*DEINE AUFGABE*.
Schreib die Zeilen wortgetreu ab, beginnend mit der Zeile, die „Click the Save File floppy disk icon“ enthält, und endend mit der Zeile, die „The image size is (571, 330). point(380,66)“ enthält. Gib nur diese Zeilen wieder.

Einträge der Sammlung:
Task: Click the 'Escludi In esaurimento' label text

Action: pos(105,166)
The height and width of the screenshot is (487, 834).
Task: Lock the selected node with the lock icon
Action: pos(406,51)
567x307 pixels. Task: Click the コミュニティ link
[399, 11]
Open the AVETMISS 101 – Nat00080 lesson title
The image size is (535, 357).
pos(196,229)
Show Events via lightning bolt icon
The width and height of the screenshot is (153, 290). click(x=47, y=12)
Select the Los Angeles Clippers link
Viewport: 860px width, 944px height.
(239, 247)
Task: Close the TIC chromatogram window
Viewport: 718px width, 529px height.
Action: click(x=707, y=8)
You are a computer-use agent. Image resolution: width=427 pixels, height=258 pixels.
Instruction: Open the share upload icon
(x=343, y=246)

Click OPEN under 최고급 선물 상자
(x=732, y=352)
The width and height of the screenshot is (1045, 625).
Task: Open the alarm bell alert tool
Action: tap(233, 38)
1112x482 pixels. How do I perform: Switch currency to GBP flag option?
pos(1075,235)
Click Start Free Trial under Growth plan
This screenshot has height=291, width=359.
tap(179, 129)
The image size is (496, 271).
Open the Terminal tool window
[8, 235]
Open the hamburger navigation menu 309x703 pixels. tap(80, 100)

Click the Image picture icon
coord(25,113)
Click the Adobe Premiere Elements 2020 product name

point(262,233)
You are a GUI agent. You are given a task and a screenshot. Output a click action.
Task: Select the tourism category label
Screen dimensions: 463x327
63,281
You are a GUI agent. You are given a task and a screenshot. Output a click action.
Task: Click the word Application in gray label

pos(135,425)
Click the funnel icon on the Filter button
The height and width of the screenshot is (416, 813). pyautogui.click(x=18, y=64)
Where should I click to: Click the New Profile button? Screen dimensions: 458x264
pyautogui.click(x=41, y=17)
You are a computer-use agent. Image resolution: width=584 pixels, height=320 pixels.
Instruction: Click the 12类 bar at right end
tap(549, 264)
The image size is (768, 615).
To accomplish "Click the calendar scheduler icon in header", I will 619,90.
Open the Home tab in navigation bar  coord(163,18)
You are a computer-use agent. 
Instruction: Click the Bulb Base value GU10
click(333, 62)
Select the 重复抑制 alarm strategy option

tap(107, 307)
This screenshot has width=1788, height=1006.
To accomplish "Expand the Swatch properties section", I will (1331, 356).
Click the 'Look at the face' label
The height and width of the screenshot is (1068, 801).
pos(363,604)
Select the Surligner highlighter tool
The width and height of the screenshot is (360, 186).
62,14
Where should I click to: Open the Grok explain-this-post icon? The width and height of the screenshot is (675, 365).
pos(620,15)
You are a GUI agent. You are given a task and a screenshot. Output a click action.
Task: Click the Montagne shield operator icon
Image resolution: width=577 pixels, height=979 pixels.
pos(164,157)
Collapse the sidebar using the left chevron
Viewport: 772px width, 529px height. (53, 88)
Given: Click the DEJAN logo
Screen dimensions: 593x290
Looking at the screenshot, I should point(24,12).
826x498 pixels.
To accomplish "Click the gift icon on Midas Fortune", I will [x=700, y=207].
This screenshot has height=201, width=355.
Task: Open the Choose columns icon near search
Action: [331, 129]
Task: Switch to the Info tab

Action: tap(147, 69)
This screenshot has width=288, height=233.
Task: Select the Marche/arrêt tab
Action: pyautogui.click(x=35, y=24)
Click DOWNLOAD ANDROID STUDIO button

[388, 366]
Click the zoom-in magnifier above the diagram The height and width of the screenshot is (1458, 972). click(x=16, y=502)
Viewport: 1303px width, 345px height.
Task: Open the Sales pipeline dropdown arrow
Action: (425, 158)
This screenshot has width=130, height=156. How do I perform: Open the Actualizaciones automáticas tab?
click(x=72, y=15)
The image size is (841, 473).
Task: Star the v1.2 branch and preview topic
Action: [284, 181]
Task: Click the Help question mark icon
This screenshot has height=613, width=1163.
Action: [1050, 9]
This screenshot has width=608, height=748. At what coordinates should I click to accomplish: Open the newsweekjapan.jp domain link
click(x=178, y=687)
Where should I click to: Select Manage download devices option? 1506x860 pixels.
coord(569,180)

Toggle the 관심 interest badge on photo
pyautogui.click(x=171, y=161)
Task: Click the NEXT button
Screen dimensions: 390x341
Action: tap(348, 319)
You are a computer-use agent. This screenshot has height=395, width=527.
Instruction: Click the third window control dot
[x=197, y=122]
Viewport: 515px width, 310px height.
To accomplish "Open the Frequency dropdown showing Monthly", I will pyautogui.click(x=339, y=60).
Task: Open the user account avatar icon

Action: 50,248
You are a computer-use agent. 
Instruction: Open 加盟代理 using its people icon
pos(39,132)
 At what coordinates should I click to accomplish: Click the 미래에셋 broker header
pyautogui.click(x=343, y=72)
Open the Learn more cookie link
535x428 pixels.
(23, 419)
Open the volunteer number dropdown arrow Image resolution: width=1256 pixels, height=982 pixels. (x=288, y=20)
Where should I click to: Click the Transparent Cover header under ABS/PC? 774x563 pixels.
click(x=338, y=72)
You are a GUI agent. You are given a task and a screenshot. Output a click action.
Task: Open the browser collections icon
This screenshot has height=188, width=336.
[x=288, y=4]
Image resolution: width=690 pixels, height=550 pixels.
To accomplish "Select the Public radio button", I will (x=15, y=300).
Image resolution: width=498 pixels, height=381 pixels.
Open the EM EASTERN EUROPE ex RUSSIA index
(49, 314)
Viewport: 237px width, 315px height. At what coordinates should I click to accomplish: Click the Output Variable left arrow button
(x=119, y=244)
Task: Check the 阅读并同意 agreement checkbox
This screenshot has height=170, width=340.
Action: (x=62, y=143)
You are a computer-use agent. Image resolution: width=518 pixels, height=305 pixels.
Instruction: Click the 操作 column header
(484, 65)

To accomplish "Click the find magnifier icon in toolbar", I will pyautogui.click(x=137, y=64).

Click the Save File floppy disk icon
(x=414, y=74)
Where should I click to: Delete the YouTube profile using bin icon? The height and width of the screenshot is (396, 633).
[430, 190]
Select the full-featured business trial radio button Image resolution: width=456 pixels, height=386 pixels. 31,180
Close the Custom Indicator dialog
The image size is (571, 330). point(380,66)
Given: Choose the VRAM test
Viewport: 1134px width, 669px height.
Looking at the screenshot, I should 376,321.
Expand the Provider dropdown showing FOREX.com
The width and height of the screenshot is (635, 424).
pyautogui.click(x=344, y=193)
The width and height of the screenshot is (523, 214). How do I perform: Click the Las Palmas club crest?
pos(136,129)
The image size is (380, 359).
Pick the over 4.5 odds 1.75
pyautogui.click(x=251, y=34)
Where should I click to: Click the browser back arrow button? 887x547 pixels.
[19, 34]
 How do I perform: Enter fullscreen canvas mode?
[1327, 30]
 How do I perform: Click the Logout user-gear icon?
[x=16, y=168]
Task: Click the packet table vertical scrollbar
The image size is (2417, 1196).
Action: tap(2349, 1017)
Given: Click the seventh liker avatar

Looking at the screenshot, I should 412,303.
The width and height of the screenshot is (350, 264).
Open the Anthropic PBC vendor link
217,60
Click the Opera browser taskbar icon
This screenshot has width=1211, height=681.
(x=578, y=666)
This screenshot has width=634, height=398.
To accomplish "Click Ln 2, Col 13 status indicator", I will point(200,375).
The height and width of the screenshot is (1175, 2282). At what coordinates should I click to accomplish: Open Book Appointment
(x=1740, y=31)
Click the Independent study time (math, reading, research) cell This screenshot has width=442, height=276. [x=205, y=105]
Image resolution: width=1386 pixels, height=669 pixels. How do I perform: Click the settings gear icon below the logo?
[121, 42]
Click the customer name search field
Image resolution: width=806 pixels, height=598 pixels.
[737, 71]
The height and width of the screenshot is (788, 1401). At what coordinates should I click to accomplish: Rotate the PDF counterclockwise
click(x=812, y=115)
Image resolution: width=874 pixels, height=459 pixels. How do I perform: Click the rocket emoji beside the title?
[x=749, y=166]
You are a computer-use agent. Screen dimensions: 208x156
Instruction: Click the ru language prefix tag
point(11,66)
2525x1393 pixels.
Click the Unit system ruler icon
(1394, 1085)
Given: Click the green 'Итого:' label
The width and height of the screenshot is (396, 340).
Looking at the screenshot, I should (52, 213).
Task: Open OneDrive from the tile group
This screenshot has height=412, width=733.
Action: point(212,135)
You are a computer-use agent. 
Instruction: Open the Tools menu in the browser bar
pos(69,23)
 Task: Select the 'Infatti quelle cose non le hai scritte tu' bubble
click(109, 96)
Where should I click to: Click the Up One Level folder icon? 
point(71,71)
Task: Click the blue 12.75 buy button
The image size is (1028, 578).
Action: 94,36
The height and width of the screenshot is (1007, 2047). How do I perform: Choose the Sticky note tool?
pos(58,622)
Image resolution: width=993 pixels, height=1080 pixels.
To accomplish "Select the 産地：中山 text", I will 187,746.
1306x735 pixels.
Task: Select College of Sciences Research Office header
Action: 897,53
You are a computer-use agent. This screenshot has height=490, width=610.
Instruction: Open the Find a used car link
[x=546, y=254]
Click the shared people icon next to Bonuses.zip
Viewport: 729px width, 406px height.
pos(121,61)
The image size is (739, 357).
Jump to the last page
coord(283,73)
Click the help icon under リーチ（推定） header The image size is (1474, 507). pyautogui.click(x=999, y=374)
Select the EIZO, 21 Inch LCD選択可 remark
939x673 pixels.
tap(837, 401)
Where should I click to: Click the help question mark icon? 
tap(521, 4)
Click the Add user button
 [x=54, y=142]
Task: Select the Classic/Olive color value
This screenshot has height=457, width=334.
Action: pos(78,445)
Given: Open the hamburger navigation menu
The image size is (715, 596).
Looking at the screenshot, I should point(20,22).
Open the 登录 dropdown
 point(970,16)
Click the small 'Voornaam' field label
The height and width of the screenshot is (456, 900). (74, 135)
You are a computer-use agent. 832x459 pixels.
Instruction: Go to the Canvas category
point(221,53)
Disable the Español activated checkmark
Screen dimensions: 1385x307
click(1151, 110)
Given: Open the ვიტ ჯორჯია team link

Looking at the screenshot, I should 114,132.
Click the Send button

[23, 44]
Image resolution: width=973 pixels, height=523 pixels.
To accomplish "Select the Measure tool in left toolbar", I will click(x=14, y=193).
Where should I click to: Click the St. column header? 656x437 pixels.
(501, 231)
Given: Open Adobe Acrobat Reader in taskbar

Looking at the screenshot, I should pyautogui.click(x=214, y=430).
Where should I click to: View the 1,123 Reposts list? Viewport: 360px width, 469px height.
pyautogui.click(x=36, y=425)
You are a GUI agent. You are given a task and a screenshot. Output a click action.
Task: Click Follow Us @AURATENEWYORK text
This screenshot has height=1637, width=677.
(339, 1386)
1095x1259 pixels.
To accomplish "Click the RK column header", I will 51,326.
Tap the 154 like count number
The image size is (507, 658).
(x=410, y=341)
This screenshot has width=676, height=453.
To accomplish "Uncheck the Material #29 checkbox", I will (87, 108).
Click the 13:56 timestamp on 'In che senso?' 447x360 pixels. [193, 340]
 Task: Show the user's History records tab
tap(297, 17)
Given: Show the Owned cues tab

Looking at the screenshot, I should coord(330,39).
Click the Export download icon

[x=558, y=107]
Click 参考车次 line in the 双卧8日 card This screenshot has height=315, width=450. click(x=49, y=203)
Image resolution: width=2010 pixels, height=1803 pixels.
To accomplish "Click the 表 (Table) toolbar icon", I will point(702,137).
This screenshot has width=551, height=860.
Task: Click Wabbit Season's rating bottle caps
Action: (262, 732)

*DIE ANTWORT*.
Click the Save File floppy disk icon
(x=414, y=74)
Where should I click to: Delete the YouTube profile using bin icon? The height and width of the screenshot is (396, 633).
[430, 190]
Select the full-featured business trial radio button Image resolution: width=456 pixels, height=386 pixels. 31,180
Close the Custom Indicator dialog
The image size is (571, 330). point(380,66)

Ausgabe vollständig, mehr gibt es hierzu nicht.